(Your goal)
The entries below contain a stretch that opens with the line containing "You are a computer-use agent." and closes with the line containing "Instruction: Enable Compare"; set down that stretch exactly, both ends included, and nothing else.

(Data under study)
════════════════
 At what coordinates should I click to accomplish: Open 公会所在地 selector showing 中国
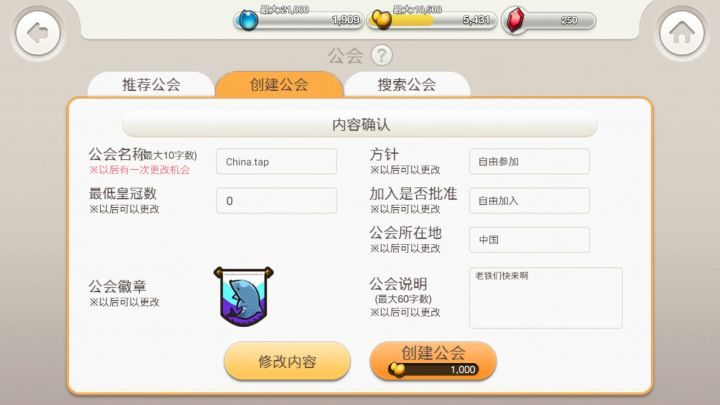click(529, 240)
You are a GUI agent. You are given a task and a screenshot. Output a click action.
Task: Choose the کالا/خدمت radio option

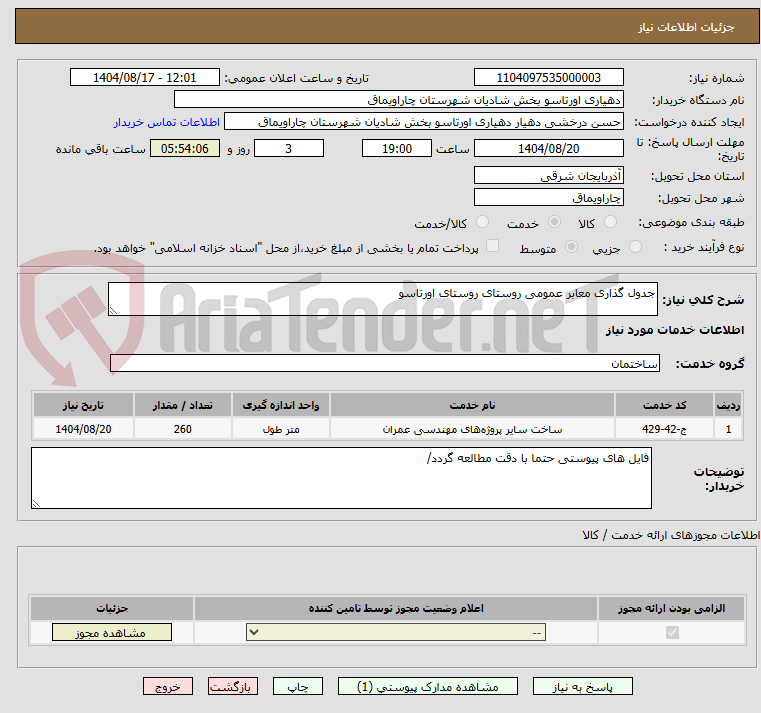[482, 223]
════════════════
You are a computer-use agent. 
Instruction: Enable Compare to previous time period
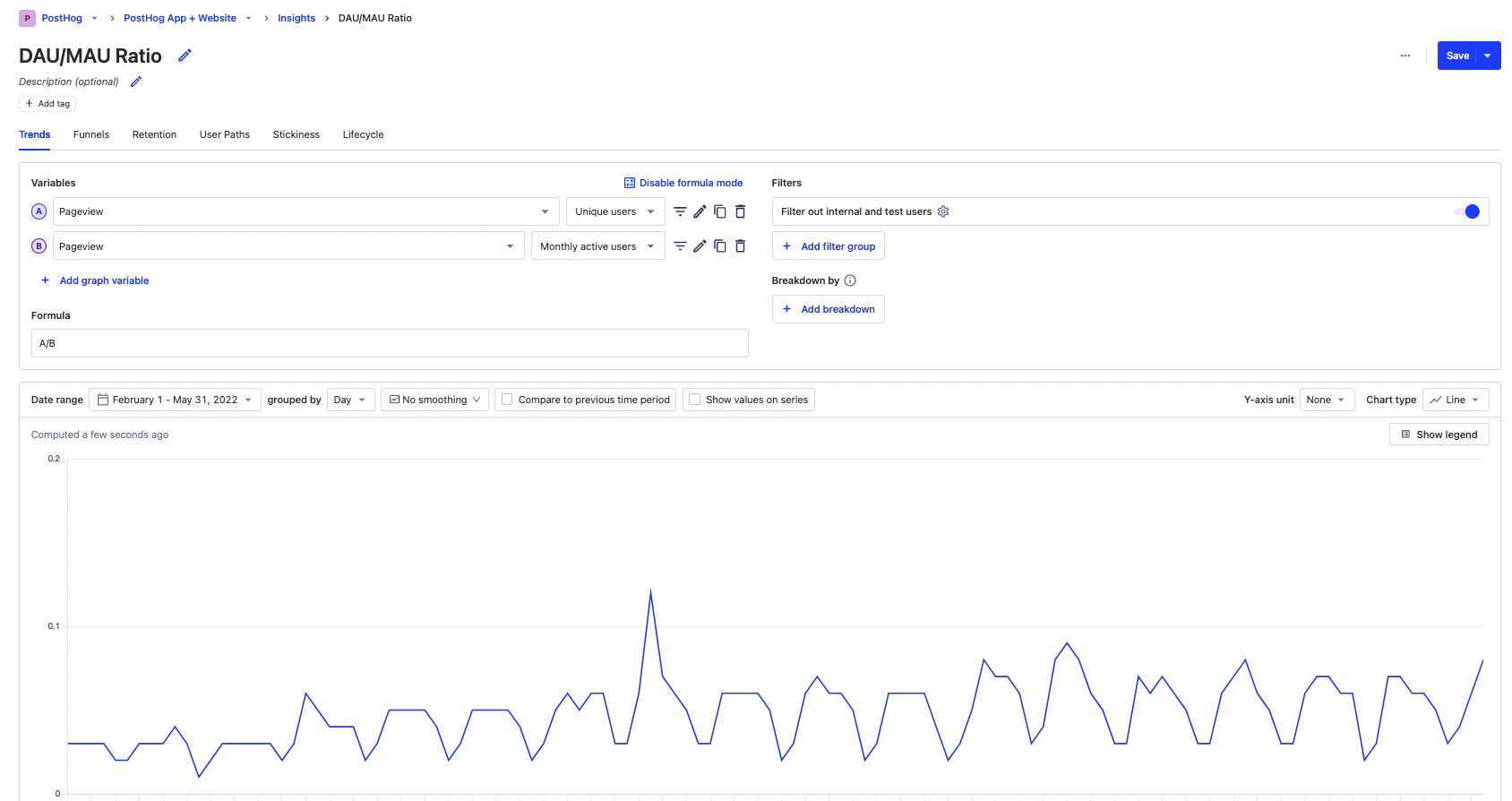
════════════════
(Task result)
You are a computer-use agent. 
Instruction: Enable Compare to previous time period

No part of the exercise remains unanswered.